After setting up an explicit Stack data-structure

class Stack():
    def __init__(self):
        self._container = []

    def push(self, item):
        self._container.append(item)

    def pop(self):
        return self._container.pop()

    def __repr__(self):
        return repr(self._container)
which is to be filled in ascending order with
1
2
3
4
5
tower_a = Stack()
tower_b = Stack()
tower_c = Stack()
for i in range(1, num_discs + 1):
    tower_a.push(i)
(where \(1\) represents the largest disk, \(2\) the next largest, and so on) Kopec presents a simple implementation of the recursive solution as
def hanoi(begin, end, temp, n) -> None:
    if n == 1:
        end.push(begin.pop())
    else:
        hanoi(begin, temp, end, n - 1)
        hanoi(begin, end, temp, 1)
        hanoi(temp, end, begin, n - 1)

#solve with:
hanoi(tower_a, tower_c, tower_b, num_discs)
This is a very intuitive solution, and it works well. However, Python is not particularly well-suited to recursion. Unlike many other languages, Python doesn't perform any kind of recursion optimization. Indeed, if you go too deep with recursion, Python will raise a RecursionError and the program will terminate. So, I decided to figure out how to write a Hanoi solver that avoids recursion altogether.

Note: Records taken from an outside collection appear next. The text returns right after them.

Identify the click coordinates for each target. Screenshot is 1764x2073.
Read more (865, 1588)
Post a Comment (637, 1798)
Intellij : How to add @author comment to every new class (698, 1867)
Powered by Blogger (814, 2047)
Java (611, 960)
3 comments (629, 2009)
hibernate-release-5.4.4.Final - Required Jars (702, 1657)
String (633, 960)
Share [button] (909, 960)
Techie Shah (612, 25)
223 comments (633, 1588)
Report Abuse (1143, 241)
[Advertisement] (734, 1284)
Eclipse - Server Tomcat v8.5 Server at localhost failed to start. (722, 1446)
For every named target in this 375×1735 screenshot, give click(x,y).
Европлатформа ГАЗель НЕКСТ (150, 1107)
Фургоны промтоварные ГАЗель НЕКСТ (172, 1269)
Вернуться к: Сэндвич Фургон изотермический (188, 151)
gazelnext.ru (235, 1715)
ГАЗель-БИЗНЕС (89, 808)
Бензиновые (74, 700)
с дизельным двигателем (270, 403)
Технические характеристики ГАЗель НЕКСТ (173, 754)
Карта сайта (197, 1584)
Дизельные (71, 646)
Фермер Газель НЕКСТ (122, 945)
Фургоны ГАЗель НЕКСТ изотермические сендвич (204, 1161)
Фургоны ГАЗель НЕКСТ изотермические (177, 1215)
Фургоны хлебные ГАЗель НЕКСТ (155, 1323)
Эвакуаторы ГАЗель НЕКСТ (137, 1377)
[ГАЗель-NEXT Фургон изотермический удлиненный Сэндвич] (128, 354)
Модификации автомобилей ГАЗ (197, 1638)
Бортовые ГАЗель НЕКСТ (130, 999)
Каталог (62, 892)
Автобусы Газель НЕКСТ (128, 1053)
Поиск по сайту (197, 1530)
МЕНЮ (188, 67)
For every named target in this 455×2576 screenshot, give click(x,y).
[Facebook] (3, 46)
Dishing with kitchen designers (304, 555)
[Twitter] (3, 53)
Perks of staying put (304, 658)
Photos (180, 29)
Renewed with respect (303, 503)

While there would be a number of ways to solve the Tower of Hanoi puzzle without recursion, one interesting approach is to literally implement the recursive version... but without recursion. To do this, it is necessary to explicitly maintain your own function stack, instead of relying on Python's function stakc through recursive calls. I did this by simply reusing the Stack data-structure already defined.

I present my solution below, with comments to explain what each part does in relation to the standard recursive version.

def hanoi_nonrecursive(begin, end, temp, n):
    """
    3-tower hanoi solver with explicit stack to avoid recursion
    """
    if n == 1: # solve the base case in the same way as before
        end.push(begin.pop())
        return

    recursion_stack = Stack() # use own function stack

    #  add the original call to the stack:
    recursion_stack.push((begin, end, temp, n, 0)) 
    # the final element of the tuple is a 'position' integer that records 
    # whether we are before or after the first recursive call:
    # 
    # positions:
    #  - 0: before first recursive call
    #  - 1: after first recursive call

    # while loop iterates while there are still calls on the stack
    while len(recursion_stack._container) > 0: 

        # get the latest call from the stack:
        begin_curr, end_curr, temp_curr, n_curr, position = \
            recursion_stack.pop()

        if position == 0: # before the first recursive call? If so, then...

            #...add that call back to the stack with updated position:
            recursion_stack.push(\
                (begin_curr, end_curr, temp_curr, n_curr, 1)
            )
            # and then either...
            if n_curr == 2:
                #...solve the first n_curr-1 call directly if n_curr-1 == 1:
                temp_curr.push(begin_curr.pop())
            else:
                #...or otherwise add the n_curr-1 call to the stack
                recursion_stack.push(\
                    (begin_curr, temp_curr, end_curr, n_curr-1, 0)
                )

        # after the first recursive call? If so, then... 
        elif position == 1:

            # no need to put current call back on stack, we just...
            # ...move the 1 remaining disk from the start to the end
            end_curr.push(begin_curr.pop()) 
            # and then either...

            if n_curr == 2:
                #...solve the first n_curr-1 call directly if n_curr-1 == 1:
                end_curr.push(temp_curr.pop())
            else:
                #....or otherwise add the n_curr-1 call to the stack
                recursion_stack.push((\
                    temp_curr, end_curr, begin_curr, n_curr-1, 0)
                )
    # once recursion_stack is empty, we are done!